Now we know.  Included with the CEIP in Windows 8.1, NDIS tracks usage of several of our most impressively-obsolete APIs.  And the poll numbers are in: there are several obsolete APIs that are not used by a single computer in the world.  For example, NdisMSetMiniportSecondary is no longer used by anybody.  You can be sure that we’ll remove these unused APIs, so that Windows is smaller and more efficient.  So we win (less maintenance work) and you win (smaller, leaner operating system).  Although joining the CEIP helps Microsoft, it also helps you, because your feedback ensures you’ll get better products in the future.  Really, it’s all about self-interest.  😀

When we talk about a topic like this, it’s always important to ask the question: if Windows sends information back to Microsoft, what about my privacy?  Here’s the official answer.  My unofficial summary: we won’t spam or call you — in fact, we can’t, since we proactively work to avoid accidentally collecting your email or phone number.  Every single type of data that is collected is reviewed by a team with privacy experts, to make sure we only collect boring engineering stuff (like whether drivers use obsolete NDIS APIs).  CEIP is about your computer, not you.

In closing, here’s one more thought to mull over.  Network adapters can calculate IPv4 checksums in hardware, which saves CPU when processing IPv4 packets.  This is a common feature: about 86% of Windows 8.1 users have Ethernet NICs that support TCPv4 checksum offload.  But IPv6 has been growing in popularity, and it has nearly closed the hardware gap: we’re up to 78% of customers who can calculate TCPv6 offloads in hardware.  Maybe 2014 will finally be the year of widespread IPv6 rollout.  😉

Comments

  • Anonymous
    April 24, 2014
    "But IPv6 has been growing in popularity, " I have been hearing that thing for 6 years now; since I joined engineering college.
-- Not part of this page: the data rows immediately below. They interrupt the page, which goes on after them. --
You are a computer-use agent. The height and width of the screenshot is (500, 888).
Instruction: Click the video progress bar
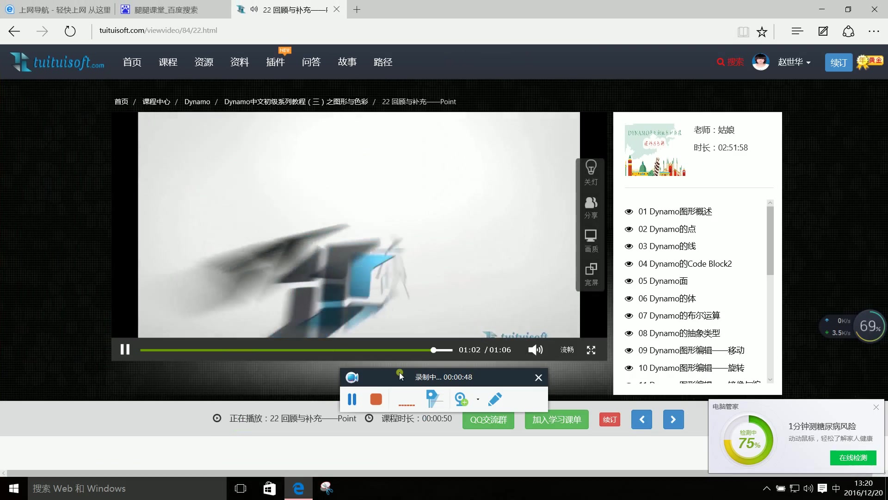287,350
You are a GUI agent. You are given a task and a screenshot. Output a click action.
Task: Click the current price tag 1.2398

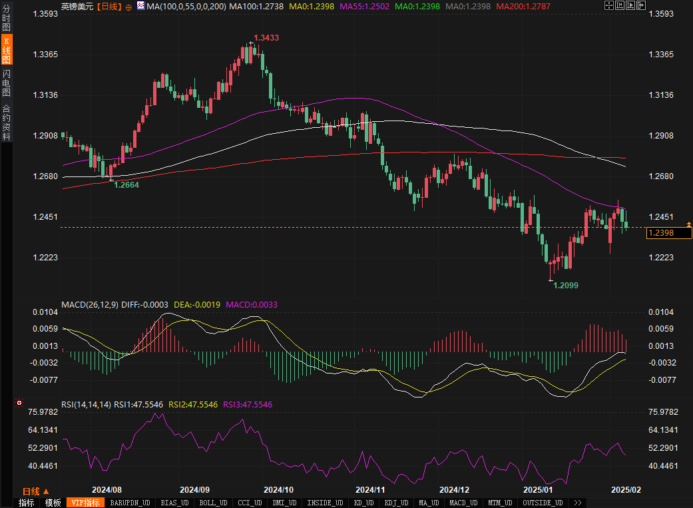point(670,233)
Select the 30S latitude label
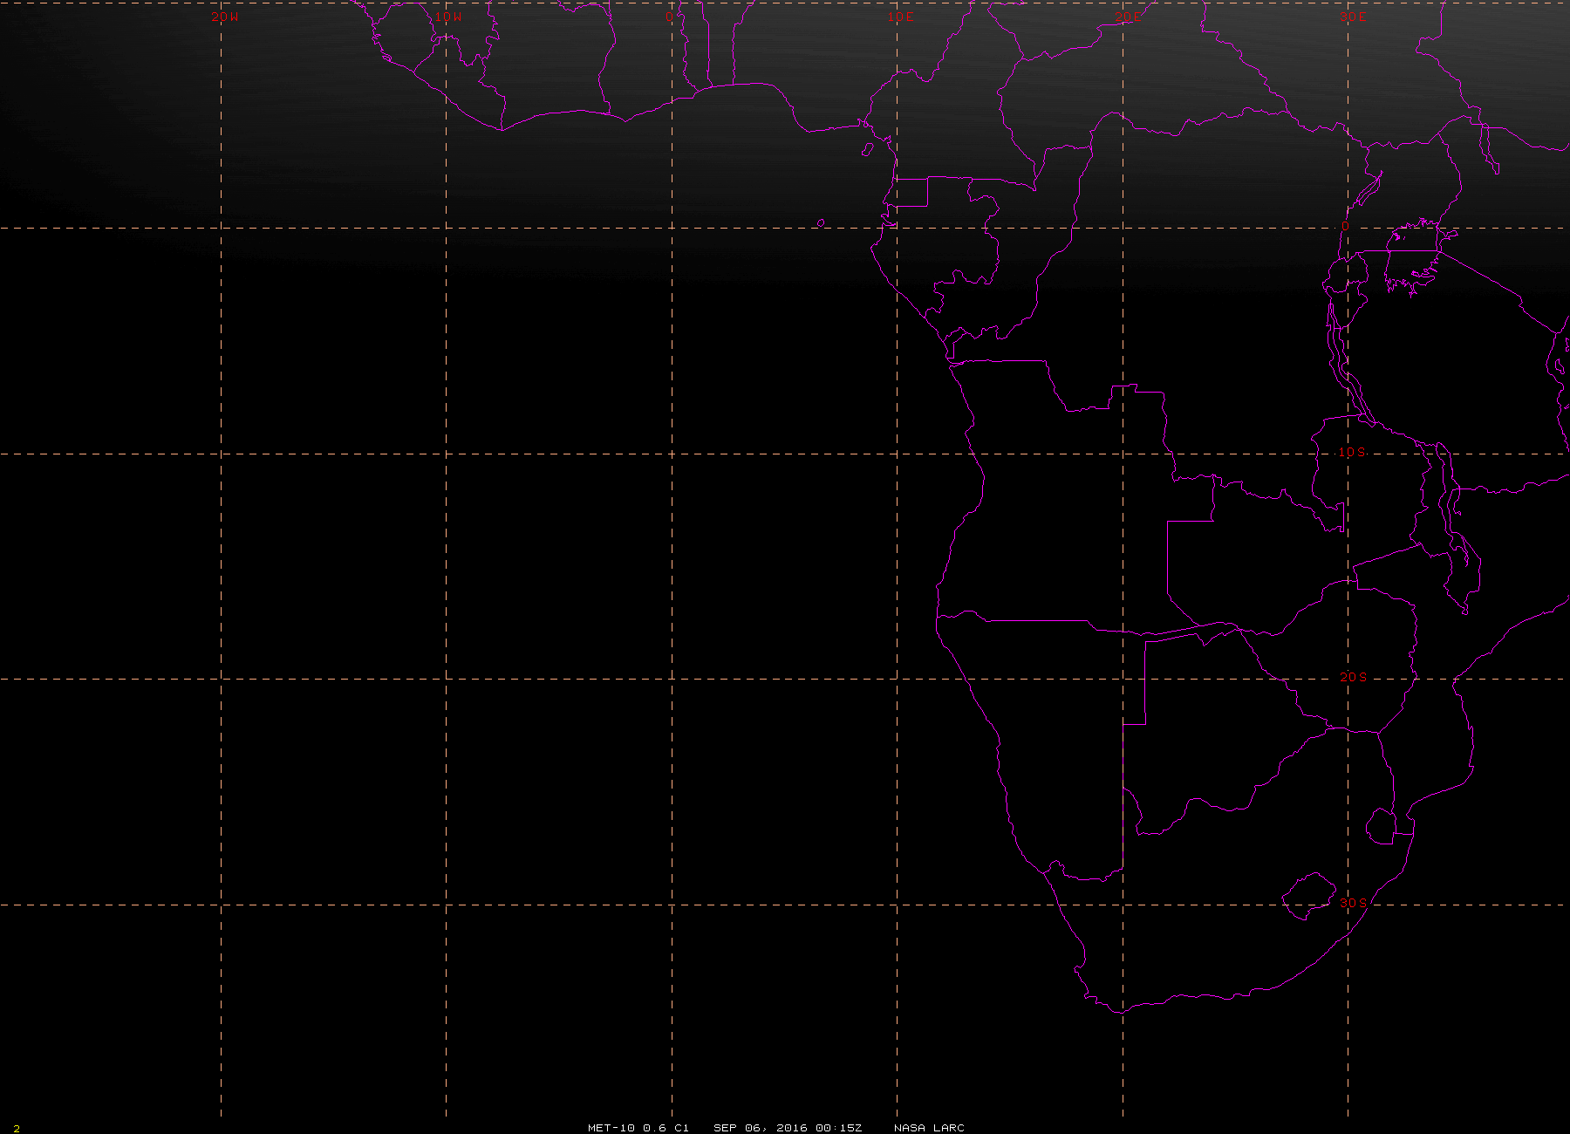Image resolution: width=1570 pixels, height=1134 pixels. coord(1353,903)
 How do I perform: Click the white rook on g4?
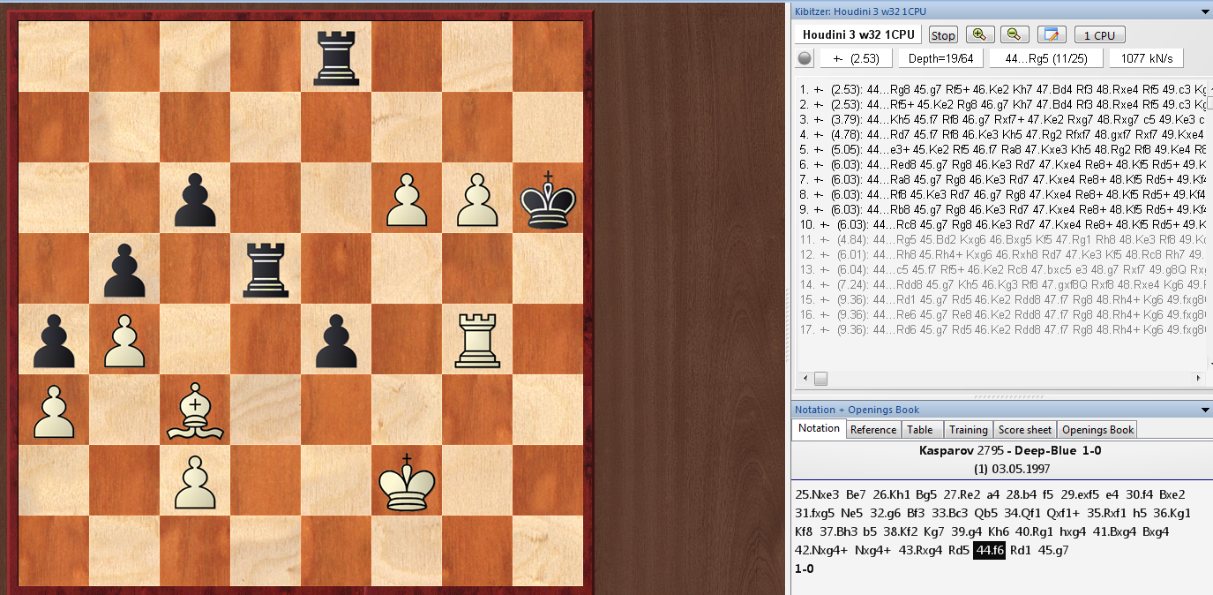[477, 339]
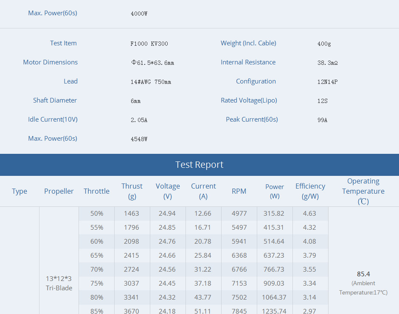Click the Rated Voltage(Lipo) label
399x314 pixels.
(x=249, y=100)
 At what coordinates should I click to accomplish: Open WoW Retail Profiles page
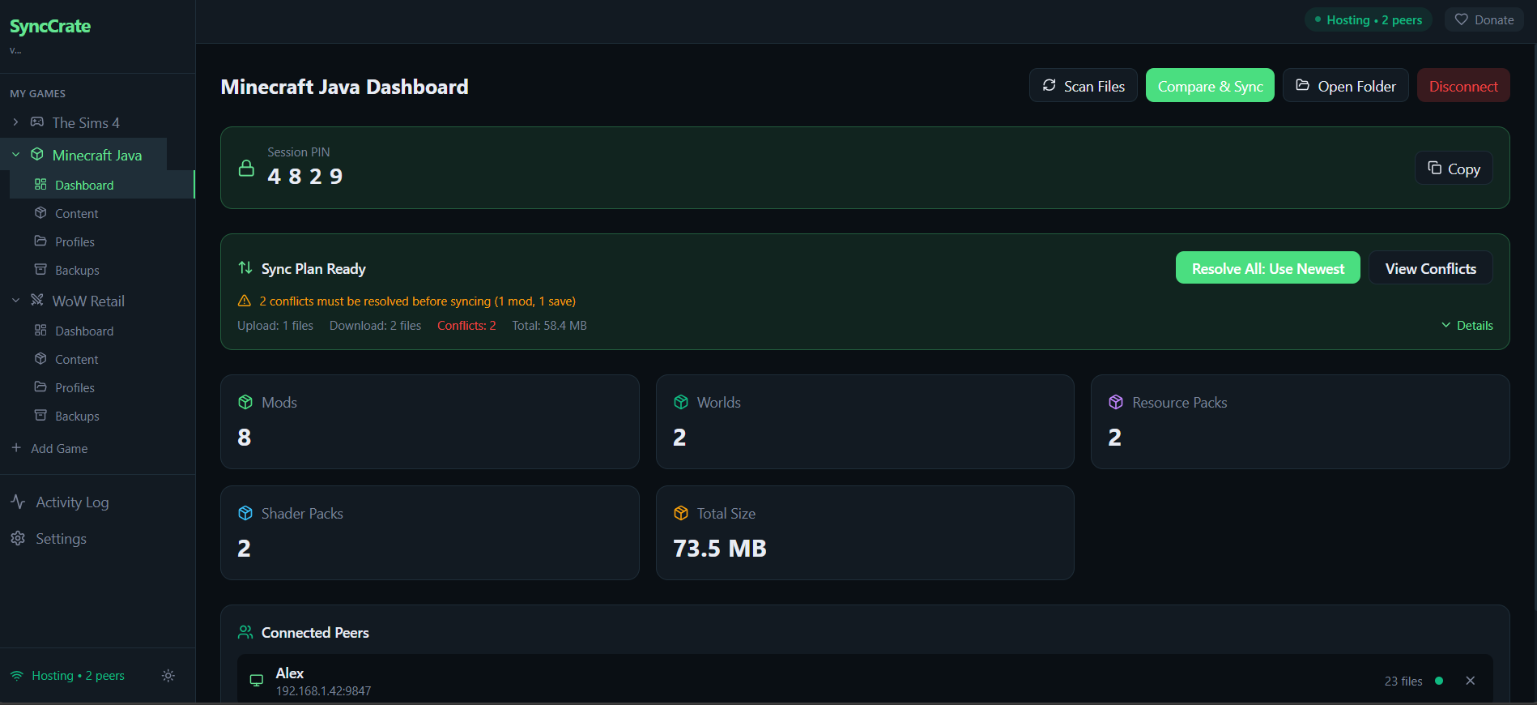click(x=75, y=388)
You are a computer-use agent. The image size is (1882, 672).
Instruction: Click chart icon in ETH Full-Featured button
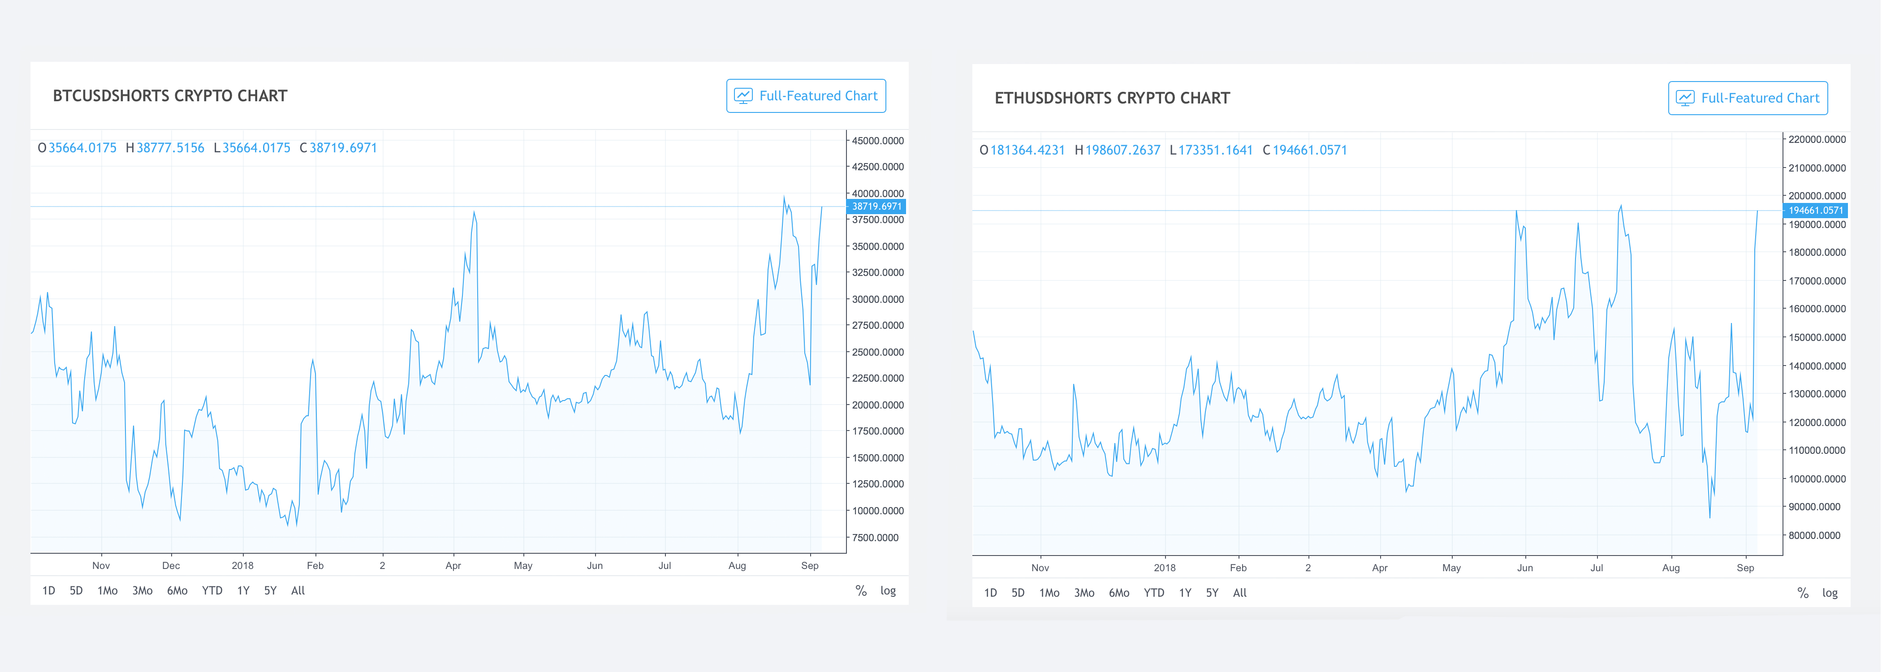coord(1685,98)
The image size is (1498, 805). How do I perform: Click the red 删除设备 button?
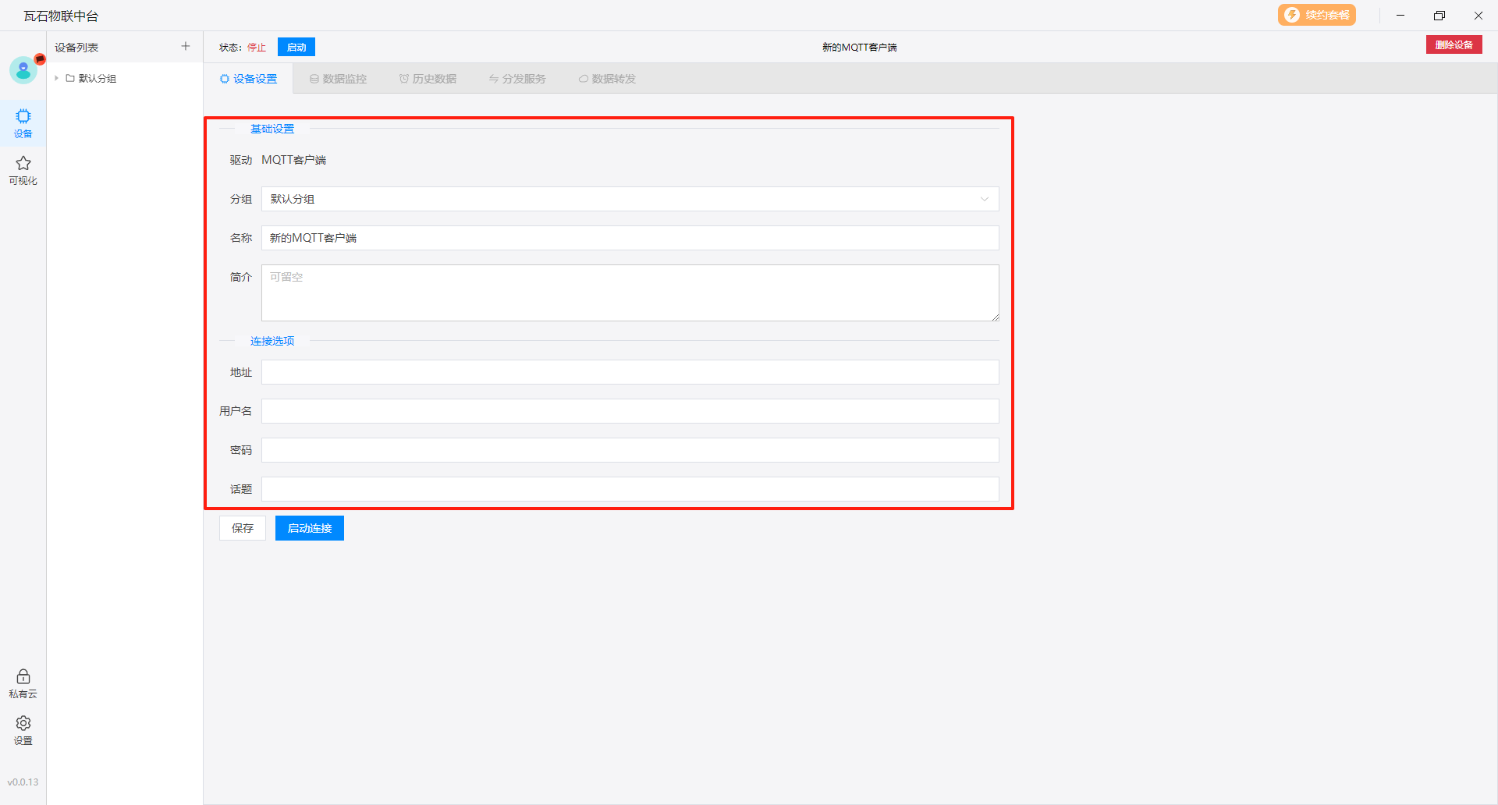(x=1454, y=45)
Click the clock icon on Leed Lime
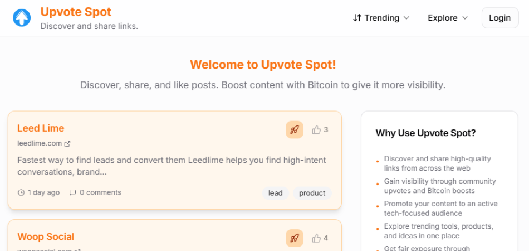This screenshot has height=251, width=529. [21, 192]
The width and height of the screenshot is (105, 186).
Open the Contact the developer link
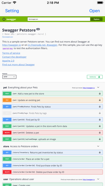[x=14, y=57]
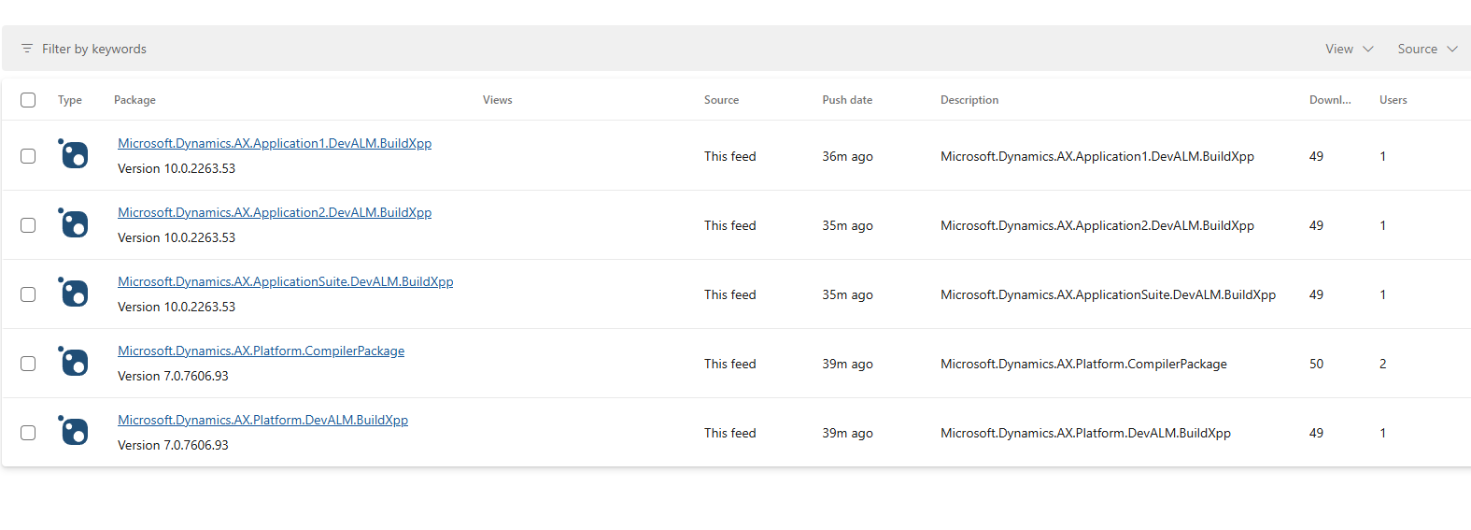Open the View dropdown

1349,49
Is it ever going to be only version network speaks? Also, I think that IPv6 was not anymore required because of private networks.  A lecturer told me that. Hope I am not offending you. :)

  • Anonymous
    April 24, 2014
    Is this list of outdated APIs public? I just started working on NDIS, it would be nice to know what not to learn.

  • Anonymous
    April 25, 2014
    IPv6 is indeed much more widely-deployed than it was six years ago.  Not only that, a significantly higher % of endpoints actually run an operating system that has native support for IPv6.  More here: www.worldipv6launch.org/infographic MSDN will say an API is "supported for NDIS 6 drivers".  That means it's not obsolete, and fine to use.  When you look at the example I gave in this article, NdisMSetMiniportSecondary, you see MSDN saying it's "not supported for NDIS 6 drivers".  That of course, is a good indication it's obsolete.